De esta observación, quedan dos reflexiones. En primer lugar, como líder, nunca se confíe de que esta libre de caer, y de caer en forma estrepitosa.
Debe cultivar siempre una actitud sabia hacia los potenciales problemas que pueden llevarle a tropezar, manteniendo en alto la guardia contra las manifestaciones de la carne.
Hombres más consagrados que usted y yo han caído, y haremos bien en recordarlo.
En segundo lugar, no se exaspere con las manifestaciones de la carne en su propia vida.
A veces, luego de momentos realmente sublimes en Su presencia, encontramos que los pensamientos más horribles atraviesan nuestra mente.
No se condene por esto. Ya hemos sido perdonados, estamos siendo perdonados y seremos perdonados hay un progreso constante en nuestra salvación.
1Pe 1:3 Bendito el Dios y Padre de nuestro Señor Jesucristo, que según su grande misericordia nos hizo renacer para una esperanza viva, por la resurrección de Jesucristo de los muertos,
1Pe 1:4 para una herencia incorruptible, incontaminada e inmarcesible, reservada en los cielos para vosotros,
1Pe 1:5 que sois guardados por el poder de Dios mediante la fe, para alcanzar la salvación que está preparada para ser manifestada en el tiempo postrero.

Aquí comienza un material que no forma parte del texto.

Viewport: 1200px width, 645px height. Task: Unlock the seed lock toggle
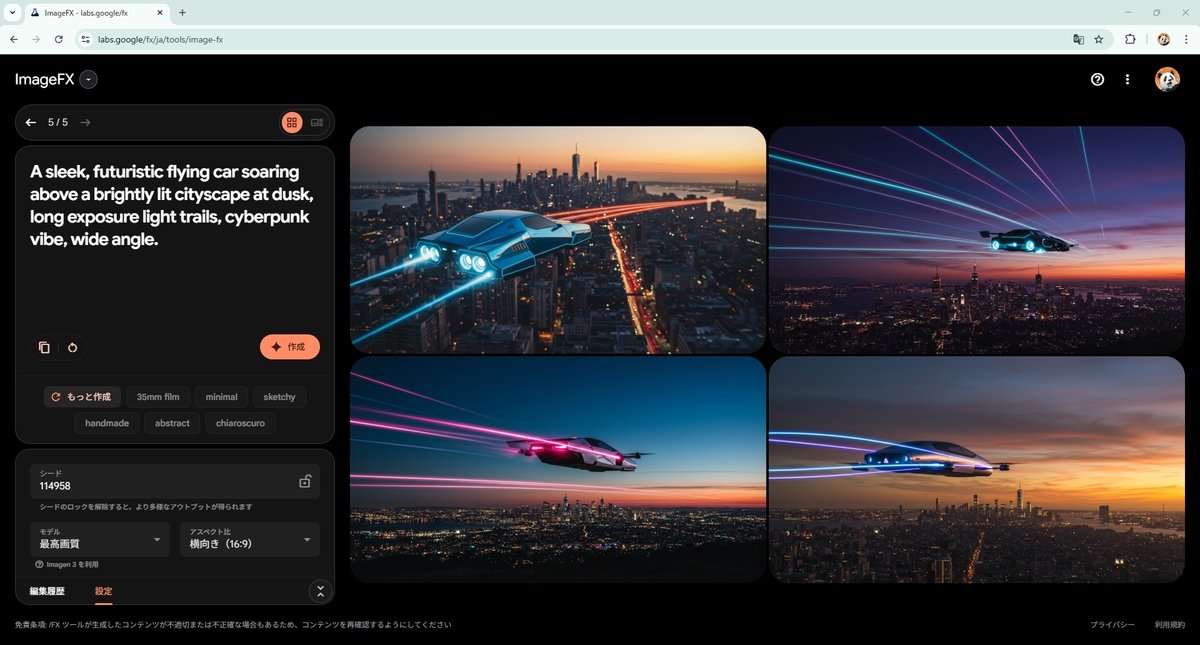point(305,481)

1Pe 1:6 En lo cual vosotros os alegráis, aunque ahora por un poco de tiempo, si es necesario, tengáis que ser afligidos en diversas pruebas,
1Pe 1:7 para que sometida a prueba vuestra fe, mucho más preciosa que el oro, el cual aunque perecedero se prueba con fuego, sea hallada en alabanza, gloria y honra cuando sea manifestado Jesucristo,
1Pe 1:8 a quien amáis sin haberle visto, en quien creyendo, aunque ahora no lo veáis, os alegráis con gozo inefable y glorioso;
1Pe 1:9 obteniendo el fin de vuestra fe, que es la salvación de vuestras almas.
Cuando Cristo animó a los discípulos a que oraran para no entrar en tentación, les estaba señalando que la carne siempre iba a ser motivo de estorbo para quienes quieren avanzar hacia cosas mayores en la vida espiritual.
Por esto podemos identificarnos con el apóstol Pablo, cuando exclamó: «¡Miserable de mí! ¿quién me librará de este cuerpo de muerte? Gracias doy a Dios, por Jesucristo Señor nuestro».
No es la presencia del pecado en su vida lo que lo descalifica para el ministerio, sino que usted conviva con él.
Y es aquí volvemos a mencionar la máxima que ya hemos usado en otros momentos: “Mas importante que el método es el motivo”
Para pensar:
«Las más grandes luchas de esta vida no se dan entre los inconversos, sino entre los salvos». D. G. Barnhouse.